In the final iteration of the game, data is collected four times per second and written to a CSV file in either ResearchData/Samples or ResearchData/WindSynth respectively, with a file name indicating time and date. The data collected is time, X and Y coordinates, if player is positioned in cover or not, and which research group said data belongs to.

For example, one data entry could contain the following: “2,203855 74,87 113,747 0 Samples”. In other words, Second 2,203855, X coordinates 74,87, Y coordinates 113,747, 0 for non cover, and data taken from Samples research group.

Probably the main flaw noticed in the pilot study was the inclusion of chimes resonating from the objects the participants needed to pick up. At first this was thought of as a subtle way to help people orientate themselves in the game world and to find the cubes, but after observing the pilot study participants I noticed that those playing the procedural sound version of the study were quicker at finding the cubes simply because the procedural sound masked the chimes less. With the sample based sound the chimes were hard to hear making it a lot harder to navigate.

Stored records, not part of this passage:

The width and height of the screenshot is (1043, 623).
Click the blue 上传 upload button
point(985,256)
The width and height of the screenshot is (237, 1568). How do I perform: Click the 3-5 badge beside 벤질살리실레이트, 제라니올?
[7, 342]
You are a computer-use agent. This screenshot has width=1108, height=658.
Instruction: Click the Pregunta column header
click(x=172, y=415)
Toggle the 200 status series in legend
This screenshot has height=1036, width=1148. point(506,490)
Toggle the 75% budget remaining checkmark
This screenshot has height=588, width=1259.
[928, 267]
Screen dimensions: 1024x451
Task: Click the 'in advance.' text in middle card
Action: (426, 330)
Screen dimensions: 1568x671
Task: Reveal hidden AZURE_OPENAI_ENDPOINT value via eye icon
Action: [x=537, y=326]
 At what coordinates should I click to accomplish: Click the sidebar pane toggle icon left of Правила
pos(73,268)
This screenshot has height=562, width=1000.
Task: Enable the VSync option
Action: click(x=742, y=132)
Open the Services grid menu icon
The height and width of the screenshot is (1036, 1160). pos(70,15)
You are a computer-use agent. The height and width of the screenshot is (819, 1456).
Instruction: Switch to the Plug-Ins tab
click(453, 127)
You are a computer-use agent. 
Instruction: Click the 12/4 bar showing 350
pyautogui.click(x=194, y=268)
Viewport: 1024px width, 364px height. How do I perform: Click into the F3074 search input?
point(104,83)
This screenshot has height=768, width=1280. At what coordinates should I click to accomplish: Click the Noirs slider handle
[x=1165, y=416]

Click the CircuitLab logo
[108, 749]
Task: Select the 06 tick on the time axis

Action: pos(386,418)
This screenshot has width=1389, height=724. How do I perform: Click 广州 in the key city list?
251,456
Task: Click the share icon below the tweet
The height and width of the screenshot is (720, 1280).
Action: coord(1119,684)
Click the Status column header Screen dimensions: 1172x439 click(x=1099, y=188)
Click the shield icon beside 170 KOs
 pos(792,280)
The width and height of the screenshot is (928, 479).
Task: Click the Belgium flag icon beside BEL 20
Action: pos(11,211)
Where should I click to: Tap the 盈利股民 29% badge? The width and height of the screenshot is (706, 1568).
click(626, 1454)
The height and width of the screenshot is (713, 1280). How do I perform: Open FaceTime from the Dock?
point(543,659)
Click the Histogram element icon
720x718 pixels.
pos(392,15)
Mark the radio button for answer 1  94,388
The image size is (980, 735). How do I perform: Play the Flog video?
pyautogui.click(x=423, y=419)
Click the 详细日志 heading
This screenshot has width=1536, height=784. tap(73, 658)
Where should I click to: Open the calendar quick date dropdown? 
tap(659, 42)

4.2.1 Results from pilot study

The results of the pilot study, although relatively pointless given the small sample size, were

quite interesting. As 4 people played the game, 2 each version, a certain difference was

expected in the ratio between people staying in cover versus not staying in cover. But what

happened was that the ratio between cover/non-cover was almost identical between the two

groups. In the samples version 45,4434% of the time was spent in cover, while with

procedural sound, the number was 45,825%. An error in measurements was at first

suspected to be the reason for this but after thorough testing everything seemed to be fine

with the data gathering. This anomaly will therefore be considered a coincidence until more

(19)

Table 1 Ratio between time spent in and out of cover for both the sample group and procedural sound group.

Non Cover Cover

Samples 54.5566% 45.4434%

Procedural Sound 54.175% 45.825%

Even though the ratio between groups was near identical, the paths taken were not, as indicated by the heat maps below. For some reasons players from the procedural audio group focused most of their exploration efforts in the north east while sample based participants explored the area more evenly. At a closer look one can notice the bright yellow and white spots in the upper right in the samples data and lower right in the procedural sound data. These peaks are most likely caused by a single player staying in one place, looking around and trying to get a sense of direction.

Figure 8 Heat maps indicating time spent in each area. Left being for the samples version and right for procedural sound. Red color indicates less travelled

areas while yellow and white indicate more travelled areas.

Although not much can be read from this data, one thing that can be easily noticed is that by

comparing the heat maps to the map itself one can see how the heat maps follow the valleys

and lower areas of the map. Oddly enough the valleys are more visible in the sample based

group than in the other. Because of the small sample size it can be theorized that this is

caused by a single player favouring the valleys for the ease of navigation for example. This

needs to be taken into consideration if the real data will mirror this behaviour.

(20)

Figure 9 Same heat map as before, but with warm colors representing covers.

Another way to visualize the data is to use the above heat maps and overlay the contour map

of the wind covers over it. When analysing this we can for example notice on the Samples

map that for some reasons the eastern most ridge was highly popular amongst players while

in the procedural sound group, the valley west of it was more traversed.

(21)

5 Evaluation

5.1 The Study

The equipment used in the study was a 11,6” Acer C7 laptop running Ubuntu 14.04, Shure SRH440 Headphones, OUYA Gamepad Controller for player control, and Behringer UCA202 Audio Interface for added audio quality, and the ability to connect a second pair of headphones for researcher to monitor the audio.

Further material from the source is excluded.